Comparing query design efficiencies in Power BI, with text files, lakehouse & database tables

Happy New Year, everyone! I have been heads-down for the past few months working on a book about enterprise Power BI projects. I have been a bit scarce online, and it’s time to come up for air and to share some things.

First, an apology to those of you who follow this blog and may have received a barrage of email notifications a while ago. When I have ideas for blog posts, I throw titles and ideas into unpublished posts and keep them in draft form so I can work on them in my spare time (which I have had little of). While sitting in a particularly interesting session as the PASS Data Community Summit in early November, I went to add another idea, but my laptop was dead, so I opened the WordPress app on my phone and proceeded to accidentally publish every empty post in my Drafts folder, which send 13 email messages to 7,000 people. It was a senior moment. If you want to know what I will be posting in the next couple of months, go check your inbox on Nov 7th :-).

I wanted to share the results of a few experiments I recent conducted with one of my favorite sets of sample data.

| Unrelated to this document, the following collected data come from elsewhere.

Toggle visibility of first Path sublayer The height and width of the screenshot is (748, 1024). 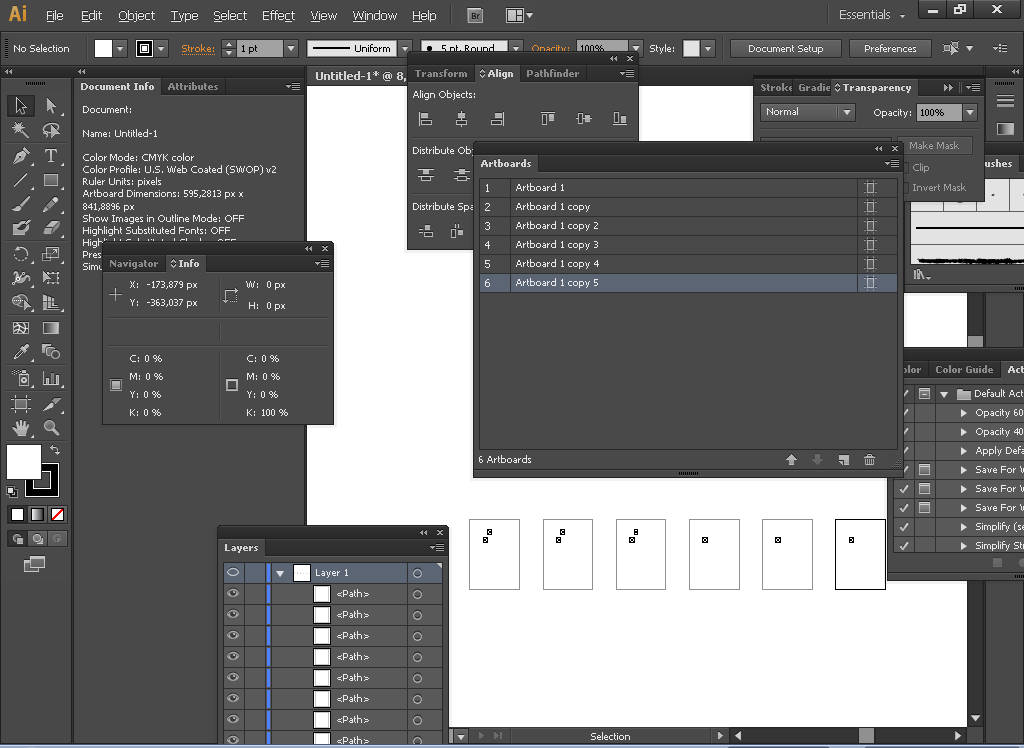click(233, 594)
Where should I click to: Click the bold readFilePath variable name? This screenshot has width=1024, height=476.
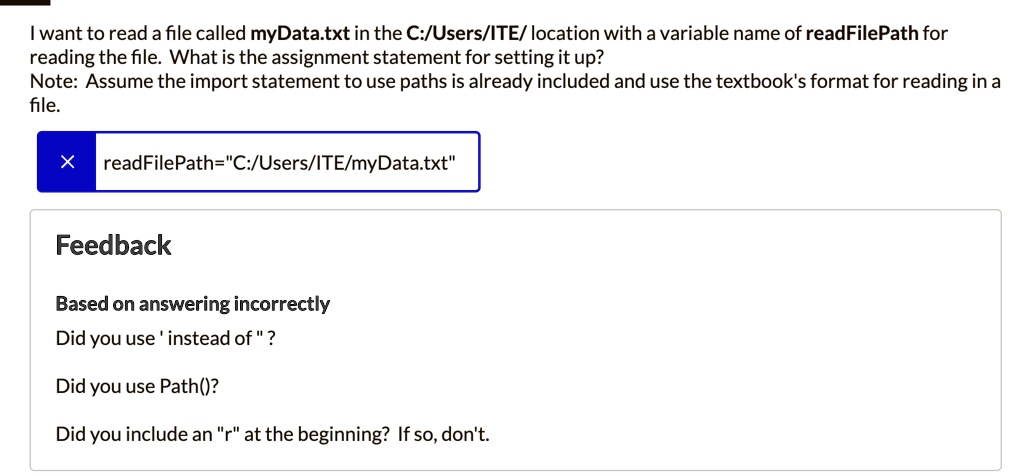pos(862,33)
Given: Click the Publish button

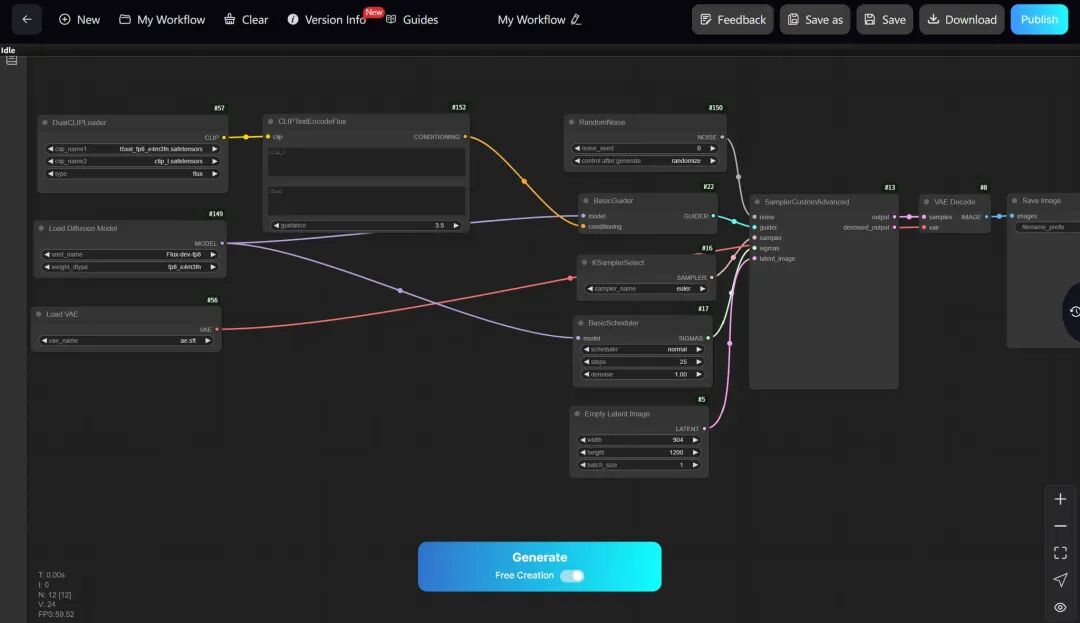Looking at the screenshot, I should (1039, 19).
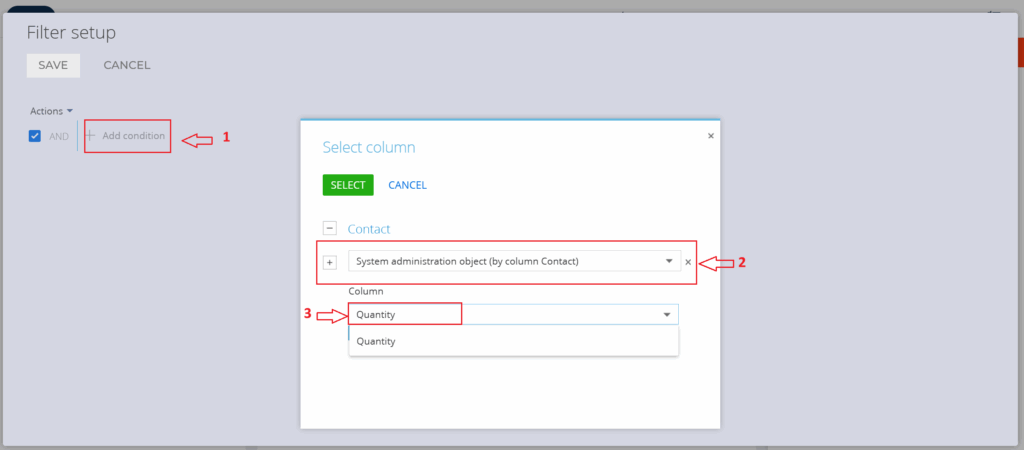Expand the System administration object row

click(x=330, y=262)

This will take at least two blog posts to cover, but I will summarize them here:

  • Compare data load & transformations with CSV files vs a Fabric lakehouse using the SQL Server connector:
    Loading 20 million fact rows from CSV files vs a Fabric lakehouse, using Power Query.
    Same comparison with deployed Power BI model.
  • Comparing Fabric data transformation options & performance:
    Loading & transforming the same data with Power BI Desktop, Fabric Gen2 dataflows, Fabric pipelines and Spark notebooks.
  • Comparing semantic model performance in Fabric and Power BI:
    Report & semantic model performance comparing the same data in Import mode, DirectQuery and Direct Lake.

Experiment #1:
Compare loading & transforming data from CSV files vs a Fabric lakehouse using the SQL Server connector

I’ve downloaded 32 months of airline performance data from the US Department of Transportation. The data source is a set of files containing flight records for every commercial airline flight between mid-size and large US airports. This is real data that any traveler should understand and appreciate. If you have heard an airline claim to be ranked highly in on-time performance compared to their competitors, those statistics, come from this data.

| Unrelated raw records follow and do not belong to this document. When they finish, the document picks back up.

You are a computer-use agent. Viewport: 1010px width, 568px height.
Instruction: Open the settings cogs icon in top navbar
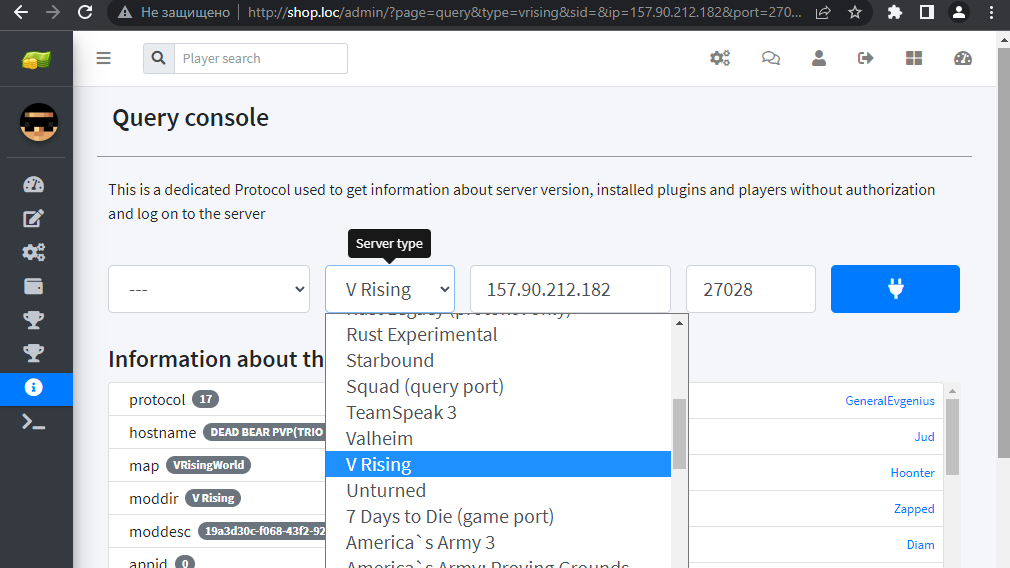[x=720, y=58]
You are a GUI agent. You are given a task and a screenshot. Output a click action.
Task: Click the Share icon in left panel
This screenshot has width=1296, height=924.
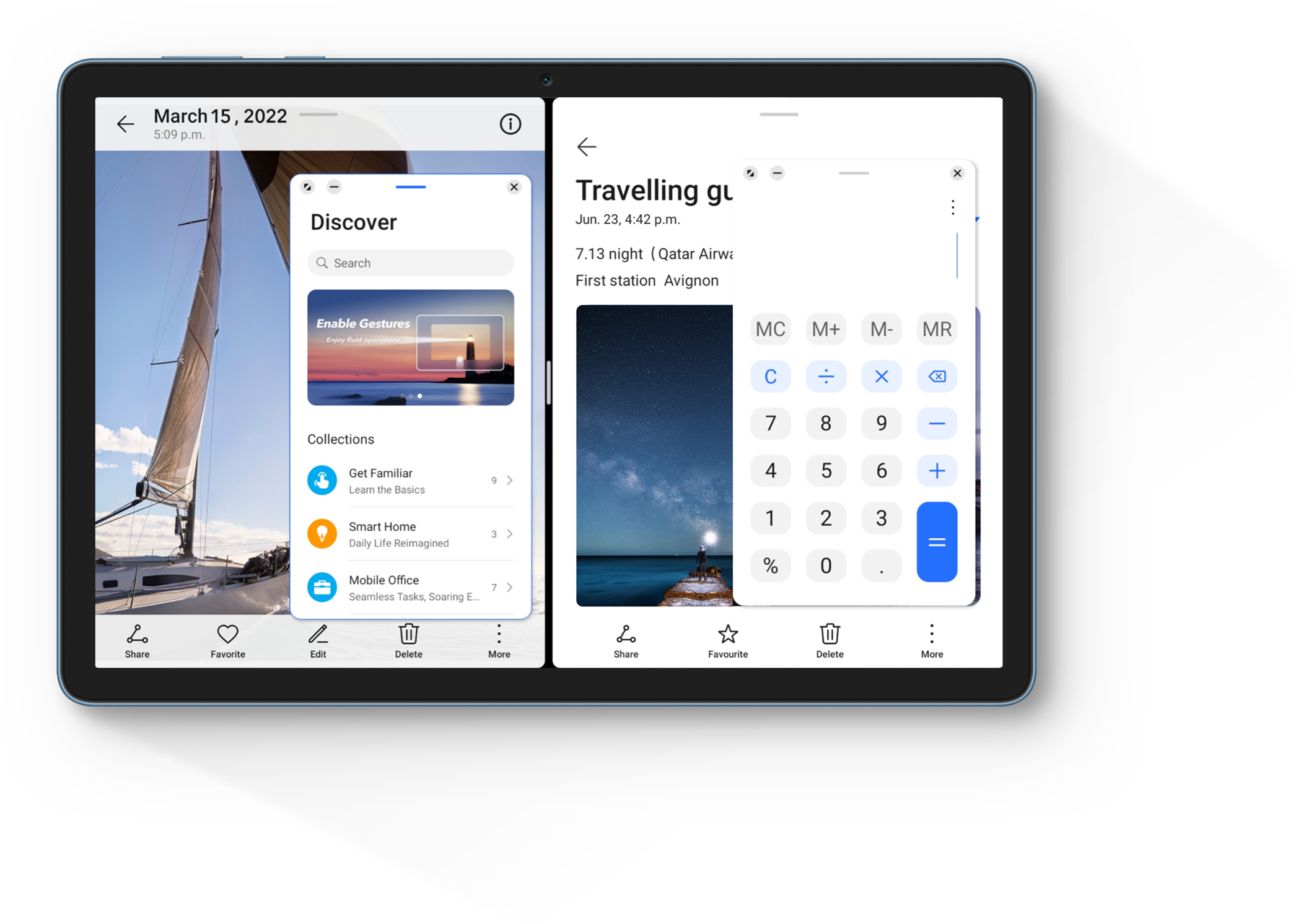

The United States Department of Transportation (USDOT) publishes detailed airline and flight performance information through a department called the Bureau of Transportation Statistics (BTS). Monthly data files can be downloaded from the BTS site containing flight records up to a few months prior to the current date. Files contain one record per flight with about 500,000 to 800,000 flights per month. Each monthly file ranges in size, about 250 to 350 megabytes each.

Each flight record contains the airline code, flight number, aircraft tail number, origin and destination airport information, and event times including the scheduled departure time, actual departure time, wheels-off time, wheels-on time, scheduled arrival time and actual arrival time, and some assorted durations and category fields. The architecture of this first project is pretty simple. Using Power Query in Power BI Desktop, files are imported from CSV files stored in local folders. Once deployed to the service the same files could either be accessed through an on-premises gateway or the files could be moved to an Azure BLOB container to be accessed online.

To start, I’ll import only the 8 months of data that is available for 2024 so far (it takes the DOT a few months to make the data available for download). The plan is to add monthly files for multiple previous years later on.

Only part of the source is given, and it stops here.